So my questions are 1) should IoT devices should be on a separate network from the computers, phones and tablets, 2) does a guest network on the same router count as a separate network, 3) if the answers to 1 and 2 are yes, are there any downsides to separating the IoT devices from the main network?

Thanks!



router connections.JPG
 

eibgrad

Very Senior Member
1) Yes

2) Yes

3) Yes, provided you're using Merlin's implementation of guest networks, which defaults to having the private and guest networks using the same IP network. If you disable "Intranet access", then by definition you can't access those IOT devices from the private network (something ppl will probably want from time to time, for example, accessing your Chromecast TV on the IOT network). But if you enable "Intranet access", then you defeat the purpose of having the IOT network, namely, isolation. IOW, having an IOT network is indeed useful, but *total* isolation is often impractical. In many cases, you might be better off to use something like Yazfi, where you have more flexibility when it comes to these types of issues. Or else use a separate router dedicated to IOT and daisy-chained to the primary router.
 

Lee MacMillan

Regular Contributor
1) Yes

2) Yes

3) Yes, provided you're using Merlin's implementation of guest networks, which defaults to having the private and guest networks using the same IP network. If you disable "Intranet access", then by definition you can't access those IOT devices from the private network (something ppl will probably want from time to time, for example, accessing your Chromecast TV on the IOT network). But if you enable "Intranet access", then you defeat the purpose of having the IOT network, namely, isolation. IOW, having an IOT network is indeed useful, but *total* isolation is often impractical. In many cases, you might be better off to use something like Yazfi, where you have more flexibility when it comes to these types of issues. Or else use a separate router dedicated to IOT and daisy-chained to the primary router.
Thanks. I am using Merlin and have a guest network setup for visitors so I noticed that "intranet access" toggle. I'll probably set up another guest network for the IoT devices but leave the Roku on my regular network. When adding a channel it's more convenient to do it with the computer and I guess that's where they need to be on the same network. Or I suppose I could just toggle intranet access to yes when I need the Roku on the PC on the same network. I looked at the Yazfi thread and that requires a level of expertise that I don't possess!
 

Piggie

Regular Contributor
You may want some devices on your network and not on the guest work. For instance, if you put a network printer on a guest network, you won't be able to access it. It will be isolated from the rest of the network. Same with a media server. It doesn't work very well to have a network media server if you can't access it. Any device which you want to share should be on your regular network. Also, some devices (not all) require devices to be on the same network to cast screen. So if you are trying to cast your phone screen to a TV and they are on different networks, you may not be able to do it.
 

Lee MacMillan

Regular Contributor
You may want some devices on your network and not on the guest work. For instance, if you put a network printer on a guest network, you won't be able to access it. It will be isolated from the rest of the network. Same with a media server. It doesn't work very well to have a network media server if you can't access it. Any device which you want to share should be on your regular network. Also, some devices (not all) require devices to be on the same network to cast screen. So if you are trying to cast your phone screen to a TV and they are on different networks, you may not be able to do it.
Thanks. You gave me more to think about.
 

L&LD

Part of the Furniture
The answer to the post's title is 'Yes. They should be on someone else's network. Not on our own.'. :p

Until IoT devices catch up to 2021 standards of security, privacy, and transparency, they should be ignored and left on store shelves until the manufacturers get forced to make them so. Right now, there is no incentive for them to do anything at all.
 

redpaw.rider

Occasional Visitor
I’m concerned they do have their own network and looking into LoRaWAN to see if this suspension is correct.

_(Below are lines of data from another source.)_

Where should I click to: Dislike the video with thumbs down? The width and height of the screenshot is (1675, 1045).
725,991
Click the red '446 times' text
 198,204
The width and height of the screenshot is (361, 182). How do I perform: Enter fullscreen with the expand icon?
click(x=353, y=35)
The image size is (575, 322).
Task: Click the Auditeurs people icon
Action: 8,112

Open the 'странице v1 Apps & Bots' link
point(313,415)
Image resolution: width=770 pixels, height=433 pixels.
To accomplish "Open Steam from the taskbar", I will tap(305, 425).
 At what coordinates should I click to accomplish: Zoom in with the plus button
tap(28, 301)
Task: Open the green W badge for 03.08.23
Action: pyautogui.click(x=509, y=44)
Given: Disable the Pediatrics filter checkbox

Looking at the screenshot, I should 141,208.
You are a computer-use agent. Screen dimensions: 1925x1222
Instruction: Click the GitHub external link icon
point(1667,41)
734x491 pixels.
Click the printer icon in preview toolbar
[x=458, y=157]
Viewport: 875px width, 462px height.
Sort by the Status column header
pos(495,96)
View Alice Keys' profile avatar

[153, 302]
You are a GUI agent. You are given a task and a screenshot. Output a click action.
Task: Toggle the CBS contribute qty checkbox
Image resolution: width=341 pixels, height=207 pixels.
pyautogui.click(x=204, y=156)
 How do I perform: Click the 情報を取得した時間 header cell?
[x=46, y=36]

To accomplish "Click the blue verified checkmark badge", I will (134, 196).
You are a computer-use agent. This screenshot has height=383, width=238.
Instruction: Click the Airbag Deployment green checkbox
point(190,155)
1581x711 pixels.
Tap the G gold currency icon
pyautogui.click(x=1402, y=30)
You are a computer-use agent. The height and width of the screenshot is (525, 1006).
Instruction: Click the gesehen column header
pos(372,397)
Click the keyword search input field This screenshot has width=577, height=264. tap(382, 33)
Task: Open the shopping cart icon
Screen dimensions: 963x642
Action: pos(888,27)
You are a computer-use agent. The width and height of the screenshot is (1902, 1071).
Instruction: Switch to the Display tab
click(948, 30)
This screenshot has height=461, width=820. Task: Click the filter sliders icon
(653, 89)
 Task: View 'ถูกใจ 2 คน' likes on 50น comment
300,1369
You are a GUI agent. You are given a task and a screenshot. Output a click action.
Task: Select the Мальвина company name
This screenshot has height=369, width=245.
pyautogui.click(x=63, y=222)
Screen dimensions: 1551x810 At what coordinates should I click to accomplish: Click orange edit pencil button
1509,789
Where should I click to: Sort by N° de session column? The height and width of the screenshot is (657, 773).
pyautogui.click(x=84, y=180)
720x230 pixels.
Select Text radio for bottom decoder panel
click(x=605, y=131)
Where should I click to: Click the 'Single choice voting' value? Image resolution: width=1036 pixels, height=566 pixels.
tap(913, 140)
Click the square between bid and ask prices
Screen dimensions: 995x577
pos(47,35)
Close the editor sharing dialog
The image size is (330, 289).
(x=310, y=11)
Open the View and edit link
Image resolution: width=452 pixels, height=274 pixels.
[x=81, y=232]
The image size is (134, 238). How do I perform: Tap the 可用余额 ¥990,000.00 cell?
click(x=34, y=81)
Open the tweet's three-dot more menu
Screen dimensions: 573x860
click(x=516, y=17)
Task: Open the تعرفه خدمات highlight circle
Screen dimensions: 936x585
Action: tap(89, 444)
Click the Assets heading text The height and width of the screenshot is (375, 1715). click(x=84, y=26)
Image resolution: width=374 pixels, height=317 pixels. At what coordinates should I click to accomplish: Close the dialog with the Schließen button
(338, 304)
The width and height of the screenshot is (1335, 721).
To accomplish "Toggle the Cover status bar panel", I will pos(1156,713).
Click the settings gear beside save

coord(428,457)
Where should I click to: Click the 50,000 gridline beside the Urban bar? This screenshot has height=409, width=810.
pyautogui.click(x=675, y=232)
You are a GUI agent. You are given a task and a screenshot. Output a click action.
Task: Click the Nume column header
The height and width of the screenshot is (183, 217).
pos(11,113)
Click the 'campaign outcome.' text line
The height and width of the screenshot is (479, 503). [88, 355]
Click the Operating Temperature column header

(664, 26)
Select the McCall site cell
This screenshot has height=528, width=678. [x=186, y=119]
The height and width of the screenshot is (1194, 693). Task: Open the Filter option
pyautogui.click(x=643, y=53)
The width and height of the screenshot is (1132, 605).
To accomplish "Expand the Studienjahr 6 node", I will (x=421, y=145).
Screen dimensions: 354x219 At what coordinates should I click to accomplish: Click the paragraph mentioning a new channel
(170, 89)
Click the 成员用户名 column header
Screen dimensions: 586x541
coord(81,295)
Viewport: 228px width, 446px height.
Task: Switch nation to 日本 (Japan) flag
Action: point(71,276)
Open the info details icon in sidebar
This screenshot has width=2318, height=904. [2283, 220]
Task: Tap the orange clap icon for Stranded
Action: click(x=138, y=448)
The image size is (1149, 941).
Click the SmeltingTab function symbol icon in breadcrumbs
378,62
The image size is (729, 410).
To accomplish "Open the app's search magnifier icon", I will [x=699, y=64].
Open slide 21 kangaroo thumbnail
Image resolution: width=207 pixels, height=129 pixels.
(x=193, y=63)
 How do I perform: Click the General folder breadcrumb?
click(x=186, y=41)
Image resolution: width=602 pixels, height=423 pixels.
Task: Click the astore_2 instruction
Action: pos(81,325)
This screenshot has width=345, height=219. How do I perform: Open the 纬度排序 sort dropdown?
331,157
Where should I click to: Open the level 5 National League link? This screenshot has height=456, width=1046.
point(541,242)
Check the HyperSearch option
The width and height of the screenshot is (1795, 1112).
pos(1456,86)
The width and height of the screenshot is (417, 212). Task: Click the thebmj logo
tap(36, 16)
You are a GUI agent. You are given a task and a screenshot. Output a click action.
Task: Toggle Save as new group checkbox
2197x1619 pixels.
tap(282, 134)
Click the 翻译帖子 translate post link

If what little I do know and the transmission being low power with something in the kilometers in distance there would be a few things I can think of that are concerning.
 

routerq

Occasional Visitor
Thanks. I am using Merlin and have a guest network setup for visitors so I noticed that "intranet access" toggle. I'll probably set up another guest network for the IoT devices but leave the Roku on my regular network. When adding a channel it's more convenient to do it with the computer and I guess that's where they need to be on the same network. Or I suppose I could just toggle intranet access to yes when I need the Roku on the PC on the same network. I looked at the Yazfi thread and that requires a level of expertise that I don't possess!
My understanding based on my experience.

You should be able to add channels to Roku even if Roku is on the IOT isolated network. Like most devices that have a internet based web interface, Roku does not talk to its web interface over the local network. When you log into the Roku portal and make changes they get pushed to your Roku over the internet, so if your Roku has intenret access all should be well.

For printer, I have it on my primary network, but I have disabled its internet access...
 

nikr

Occasional Visitor
Whole point of putting IOT devices in separate network is to isolate untrusted devices like your smart plug or vacuum cleaner into its own network. If a devices receive regular updates like nest or chromecast, while they should ideally be on a separate network. I would not worry too much about them being on main network.
 

eibgrad

Very Senior Member
Dumb question, if the IOT device is hooked up via Ethernet, how does one isolate it?

Depends if you're talking about ideally, or specifically using Asuswrt/Merlin. Ideally, you'd typically define a new bridge for IOT devices (e.g., br1) configured w/ at least one wired port and one or more wireless APs/VAPs, then use the IP firewall to isolate the new bridge from the existing private network's bridge (br0).

But using AsusWRT/Merlin, since it doesn't support additional bridging or VLANs, your only option is to use a guest network, which by definition is limited to wireless. IOW, AsusWRT/Merlin is NOT a good solution for IOT if you need wired support (not unless you're willing and able to hack it w/ some scripting). It's why I use FT (FreshTomato) on my own primary router, which provides this kind of support natively.
 

CaptainSTX

Part of the Furniture
I use Fresh Tomato and setting up VLANS and virtual APs simple.

If you want to continue using Merlin on your router then the simplest solution probably is to buy a smart switch which will allow you to set up port based VLANS. Currently Amazon has an 8 port TP-Link smart switch on sale for US$24.90. Each port can be its own VLAN connect your IoT devices.

Smart switches have other useful features which you may or may not need.